◆ **THE PROBLEM**
Starting at the line with "[4th March: Completed Interiors…] (903, 782)", repeat every line exactly until the records end, including the last one.

Records from a dataset
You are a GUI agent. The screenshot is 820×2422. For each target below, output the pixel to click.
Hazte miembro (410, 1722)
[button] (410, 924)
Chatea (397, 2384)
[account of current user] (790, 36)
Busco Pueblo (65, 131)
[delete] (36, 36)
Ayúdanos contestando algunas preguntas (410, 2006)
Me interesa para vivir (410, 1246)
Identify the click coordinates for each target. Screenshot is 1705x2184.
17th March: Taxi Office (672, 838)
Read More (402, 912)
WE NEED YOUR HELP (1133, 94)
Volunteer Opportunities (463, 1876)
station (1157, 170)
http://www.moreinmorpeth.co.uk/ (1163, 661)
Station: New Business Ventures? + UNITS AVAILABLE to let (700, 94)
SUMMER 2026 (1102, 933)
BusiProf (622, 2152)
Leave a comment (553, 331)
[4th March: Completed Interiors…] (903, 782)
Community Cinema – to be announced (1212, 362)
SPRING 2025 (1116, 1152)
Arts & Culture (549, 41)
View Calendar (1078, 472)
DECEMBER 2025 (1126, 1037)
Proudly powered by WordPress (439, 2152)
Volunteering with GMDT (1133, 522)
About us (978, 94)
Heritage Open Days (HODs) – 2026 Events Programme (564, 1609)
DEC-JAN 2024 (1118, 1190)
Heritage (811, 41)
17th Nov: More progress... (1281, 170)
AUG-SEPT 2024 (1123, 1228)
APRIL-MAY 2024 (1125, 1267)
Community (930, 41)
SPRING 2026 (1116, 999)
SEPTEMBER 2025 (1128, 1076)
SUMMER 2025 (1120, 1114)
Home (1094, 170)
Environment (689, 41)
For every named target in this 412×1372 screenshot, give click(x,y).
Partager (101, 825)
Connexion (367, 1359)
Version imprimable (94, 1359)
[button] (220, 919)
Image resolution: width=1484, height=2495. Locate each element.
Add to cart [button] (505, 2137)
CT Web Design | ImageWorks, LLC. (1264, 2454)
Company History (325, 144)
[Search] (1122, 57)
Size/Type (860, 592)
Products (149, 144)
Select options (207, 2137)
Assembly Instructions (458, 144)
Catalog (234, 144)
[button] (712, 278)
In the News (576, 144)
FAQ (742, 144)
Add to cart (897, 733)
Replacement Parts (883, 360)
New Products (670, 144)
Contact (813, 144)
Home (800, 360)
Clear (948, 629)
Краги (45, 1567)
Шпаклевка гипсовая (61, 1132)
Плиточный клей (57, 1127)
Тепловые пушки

◆ **RESPONSE BELOW**
[4th March: Completed Interiors…] (903, 782)
Community Cinema – to be announced (1212, 362)
SPRING 2025 (1116, 1152)
Arts & Culture (549, 41)
View Calendar (1078, 472)
DECEMBER 2025 (1126, 1037)
Proudly powered by WordPress (439, 2152)
Volunteering with GMDT (1133, 522)
About us (978, 94)
Heritage Open Days (HODs) – 2026 Events Programme (564, 1609)
DEC-JAN 2024 (1118, 1190)
Heritage (811, 41)
17th Nov: More progress... (1281, 170)
AUG-SEPT 2024 (1123, 1228)
APRIL-MAY 2024 (1125, 1267)
Community (930, 41)
SPRING 2026 (1116, 999)
SEPTEMBER 2025 (1128, 1076)
SUMMER 2025 (1120, 1114)
Home (1094, 170)
Environment (689, 41)
For every named target in this 412×1372 screenshot, give click(x,y).
Partager (101, 825)
Connexion (367, 1359)
Version imprimable (94, 1359)
[button] (220, 919)
Image resolution: width=1484, height=2495. Locate each element.
Add to cart [button] (505, 2137)
CT Web Design | ImageWorks, LLC. (1264, 2454)
Company History (325, 144)
[Search] (1122, 57)
Size/Type (860, 592)
Products (149, 144)
Select options (207, 2137)
Assembly Instructions (458, 144)
Catalog (234, 144)
[button] (712, 278)
In the News (576, 144)
FAQ (742, 144)
Add to cart (897, 733)
Replacement Parts (883, 360)
New Products (670, 144)
Contact (813, 144)
Home (800, 360)
Clear (948, 629)
Краги (45, 1567)
Шпаклевка гипсовая (61, 1132)
Плиточный клей (57, 1127)
Тепловые пушки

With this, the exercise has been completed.